Jusqu'à présent, seul un soldat, Jeremy Sivits, 24 ans, a été renvoyé devant une cour martiale. Il comparaîtra le 19 mai à Bagdad.

Concernant les heurts à Bagdad, le général Kimmitt a déclaré que 35 miliciens avaient été tués hier, mais un porte-parole militaire a corrigé ces propos, précisant à l'AFP que «dix-neuf ont été tués hier [dimanche] et 16 aujourd'hui [hier].»

Le bureau de Moqtada Sadr à Sadr City, quartier chiite de Bagdad acquis à Moqtada Sadr, a été détruit au canon de char dans les derniers combats hier à l'aube, mais les habitants ont entrepris de le reconstruire. Les combats ont éclaté au lendemain de l'arrestation samedi de Sayed Amer al-Hussein, responsable du mouvement de Moqtada Sadr pour Sadr City.

Moqtada Sadr, recherché «mort ou vif» par la coalition, est retranché dans la ville sainte de Najaf, à 160 km au sud de Bagdad. Ses partisans se heurtent régulièrement aux forces d'occupation, à Najaf, mais aussi à Koufa et Kerbala, deux autres villes chiites au sud de Bagdad. Dix de ses miliciens ont été blessés hier dans de nouveaux affrontements à Kerbala, selon une source médicale, alors que deux policiers irakiens l'ont été à Najaf par des tirs de GI ripostant à une attaque au mortier de sa milice.

Les marines ont effectué un retour dans la ville sunnite de Fallouja, à 50 km à l'ouest de Bagdad, où ils ont combattu pendant près d'un mois la guérilla, précédés cette fois-ci par des forces irakiennes. Le convoi précédé de voitures de police et de véhicules de l'ICDC (Corps de défense civile irakienne), a été salué par des tirs en l'air d'hommes masqués, probablement les combattants de la guérilla, voyant dans la présence des forces irakiennes une «victoire» contre les marines. Le passage sans incident de ce premier convoi pourrait être le point de départ d'un retrait plus substantiel des marines qui avaient commencé à abandonner des positions à Fallouja le 30 avril.

Sabotage d'un oléoduc

À Bassora, les chargements de brut ont été réduits de moitié après le sabotage de l'un des deux oléoducs alimentant le terminal offshore du nord du Golfe, le principal débouché de brut irakien. «Nous sommes passés d'une moyenne de 80 000 barils par heure à 40 000 barils par heure», a déclaré l'ingénieur Ali Nasr Al-Roubaï, directeur du terminal. Avant le sabotage, un responsable du ministère du Pétrole à Bagdad a dit que les exportations actuelles se situaient autour de 1,8 million de barils par jour.
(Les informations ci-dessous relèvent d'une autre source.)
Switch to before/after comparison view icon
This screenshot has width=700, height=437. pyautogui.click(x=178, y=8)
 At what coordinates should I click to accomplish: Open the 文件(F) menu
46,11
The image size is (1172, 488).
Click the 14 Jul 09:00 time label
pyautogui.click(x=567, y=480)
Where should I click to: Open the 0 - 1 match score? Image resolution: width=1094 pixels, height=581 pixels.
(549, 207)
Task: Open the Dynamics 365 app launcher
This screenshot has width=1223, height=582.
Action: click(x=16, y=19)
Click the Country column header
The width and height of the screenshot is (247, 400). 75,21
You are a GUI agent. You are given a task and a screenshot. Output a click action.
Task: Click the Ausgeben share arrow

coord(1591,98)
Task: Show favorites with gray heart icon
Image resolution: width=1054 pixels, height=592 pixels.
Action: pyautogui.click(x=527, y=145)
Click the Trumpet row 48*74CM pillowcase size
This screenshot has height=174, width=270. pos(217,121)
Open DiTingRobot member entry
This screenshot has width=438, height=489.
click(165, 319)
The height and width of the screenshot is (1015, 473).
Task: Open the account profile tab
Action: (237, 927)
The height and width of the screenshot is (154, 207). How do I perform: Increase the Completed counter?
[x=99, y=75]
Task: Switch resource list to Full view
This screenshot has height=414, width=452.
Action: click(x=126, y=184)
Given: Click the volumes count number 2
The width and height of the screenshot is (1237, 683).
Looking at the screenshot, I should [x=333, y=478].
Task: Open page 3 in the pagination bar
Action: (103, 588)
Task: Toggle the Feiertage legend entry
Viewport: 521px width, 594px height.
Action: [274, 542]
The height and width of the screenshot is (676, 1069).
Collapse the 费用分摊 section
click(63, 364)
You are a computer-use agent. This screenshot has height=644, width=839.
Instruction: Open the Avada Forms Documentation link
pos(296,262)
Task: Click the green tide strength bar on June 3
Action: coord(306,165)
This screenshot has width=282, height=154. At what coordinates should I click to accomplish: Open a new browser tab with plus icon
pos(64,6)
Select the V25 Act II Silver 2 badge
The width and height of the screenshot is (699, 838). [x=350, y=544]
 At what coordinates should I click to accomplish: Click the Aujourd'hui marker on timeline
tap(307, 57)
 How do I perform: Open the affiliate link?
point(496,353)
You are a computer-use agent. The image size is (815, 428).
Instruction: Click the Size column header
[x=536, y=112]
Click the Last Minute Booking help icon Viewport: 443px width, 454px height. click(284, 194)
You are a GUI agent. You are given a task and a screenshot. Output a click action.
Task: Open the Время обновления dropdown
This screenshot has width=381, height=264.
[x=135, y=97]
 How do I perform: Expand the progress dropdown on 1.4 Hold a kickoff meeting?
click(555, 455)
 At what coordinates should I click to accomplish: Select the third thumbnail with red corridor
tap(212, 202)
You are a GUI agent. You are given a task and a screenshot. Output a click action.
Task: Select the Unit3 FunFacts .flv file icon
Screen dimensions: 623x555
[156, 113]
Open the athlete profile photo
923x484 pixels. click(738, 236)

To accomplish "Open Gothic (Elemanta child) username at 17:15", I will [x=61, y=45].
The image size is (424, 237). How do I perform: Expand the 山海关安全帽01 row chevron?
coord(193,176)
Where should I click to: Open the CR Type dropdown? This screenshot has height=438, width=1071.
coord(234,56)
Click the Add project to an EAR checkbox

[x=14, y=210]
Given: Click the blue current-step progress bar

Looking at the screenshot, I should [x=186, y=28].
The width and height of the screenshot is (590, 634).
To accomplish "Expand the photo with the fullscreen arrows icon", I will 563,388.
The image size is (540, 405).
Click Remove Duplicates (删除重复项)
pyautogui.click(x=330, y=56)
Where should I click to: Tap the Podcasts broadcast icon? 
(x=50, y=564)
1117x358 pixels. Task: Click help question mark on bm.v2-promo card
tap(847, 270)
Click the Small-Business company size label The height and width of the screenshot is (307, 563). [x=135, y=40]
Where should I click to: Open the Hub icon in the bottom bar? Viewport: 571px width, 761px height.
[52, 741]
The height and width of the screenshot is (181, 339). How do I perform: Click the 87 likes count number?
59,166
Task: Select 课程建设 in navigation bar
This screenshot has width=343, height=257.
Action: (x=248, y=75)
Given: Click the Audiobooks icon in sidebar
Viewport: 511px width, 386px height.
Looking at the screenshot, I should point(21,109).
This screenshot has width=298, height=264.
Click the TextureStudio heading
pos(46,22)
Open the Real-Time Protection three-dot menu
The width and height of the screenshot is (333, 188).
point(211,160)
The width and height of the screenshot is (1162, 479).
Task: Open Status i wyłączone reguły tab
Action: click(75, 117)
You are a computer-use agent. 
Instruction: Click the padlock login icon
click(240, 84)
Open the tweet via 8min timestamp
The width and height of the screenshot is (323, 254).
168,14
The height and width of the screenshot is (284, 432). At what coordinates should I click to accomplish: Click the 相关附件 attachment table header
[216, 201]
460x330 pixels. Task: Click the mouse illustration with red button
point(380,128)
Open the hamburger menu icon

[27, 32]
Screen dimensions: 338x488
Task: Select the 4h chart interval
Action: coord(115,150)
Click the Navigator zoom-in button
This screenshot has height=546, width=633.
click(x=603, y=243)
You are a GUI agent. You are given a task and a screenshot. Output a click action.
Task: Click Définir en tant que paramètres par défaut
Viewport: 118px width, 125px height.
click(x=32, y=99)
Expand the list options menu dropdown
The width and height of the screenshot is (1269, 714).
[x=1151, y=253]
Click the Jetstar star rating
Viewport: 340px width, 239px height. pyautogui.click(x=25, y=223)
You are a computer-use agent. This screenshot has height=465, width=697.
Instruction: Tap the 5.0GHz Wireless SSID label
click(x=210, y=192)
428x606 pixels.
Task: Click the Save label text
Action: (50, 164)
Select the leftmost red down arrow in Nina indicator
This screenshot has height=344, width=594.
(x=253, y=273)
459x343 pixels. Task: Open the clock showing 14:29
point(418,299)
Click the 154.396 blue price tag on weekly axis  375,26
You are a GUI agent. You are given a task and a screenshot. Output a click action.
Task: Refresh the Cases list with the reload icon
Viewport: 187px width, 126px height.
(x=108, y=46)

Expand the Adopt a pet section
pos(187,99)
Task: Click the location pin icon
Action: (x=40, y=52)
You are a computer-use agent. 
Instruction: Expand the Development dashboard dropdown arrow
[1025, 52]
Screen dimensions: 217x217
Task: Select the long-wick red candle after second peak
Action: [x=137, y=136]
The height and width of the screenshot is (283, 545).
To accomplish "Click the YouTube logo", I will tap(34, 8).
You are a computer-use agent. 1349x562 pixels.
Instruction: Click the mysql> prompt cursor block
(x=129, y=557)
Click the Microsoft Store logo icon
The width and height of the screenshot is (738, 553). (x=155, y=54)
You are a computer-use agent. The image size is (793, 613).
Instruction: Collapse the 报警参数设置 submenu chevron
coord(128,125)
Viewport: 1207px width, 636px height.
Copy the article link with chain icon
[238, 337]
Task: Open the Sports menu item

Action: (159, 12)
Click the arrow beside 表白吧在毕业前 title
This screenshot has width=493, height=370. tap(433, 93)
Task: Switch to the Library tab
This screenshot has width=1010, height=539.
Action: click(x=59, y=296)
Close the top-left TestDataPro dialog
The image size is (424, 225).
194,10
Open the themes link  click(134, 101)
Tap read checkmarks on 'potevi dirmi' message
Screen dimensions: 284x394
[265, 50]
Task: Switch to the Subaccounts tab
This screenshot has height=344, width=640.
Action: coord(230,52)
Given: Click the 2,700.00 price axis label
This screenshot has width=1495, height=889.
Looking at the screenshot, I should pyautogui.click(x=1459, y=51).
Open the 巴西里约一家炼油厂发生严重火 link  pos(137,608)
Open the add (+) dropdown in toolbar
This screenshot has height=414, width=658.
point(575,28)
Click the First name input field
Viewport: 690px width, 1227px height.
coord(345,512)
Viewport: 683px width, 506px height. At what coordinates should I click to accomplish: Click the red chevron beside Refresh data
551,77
Dans le nord, un Néo-Zélandais, un Sud-Africain travaillant pour une entreprise chargée de projets de reconstruction et leur chauffeur irakien ont été abattus par des hommes armés à Kirkouk. Vendredi, un journaliste polonais et son monteur d'origine algérienne avaient été abattus près de Bagdad. À Mossoul, également dans le nord, une fillette de quatre ans a été tuée et quatre hommes blessés lorsque des inconnus ont attaqué et manqué une patrouille américaine.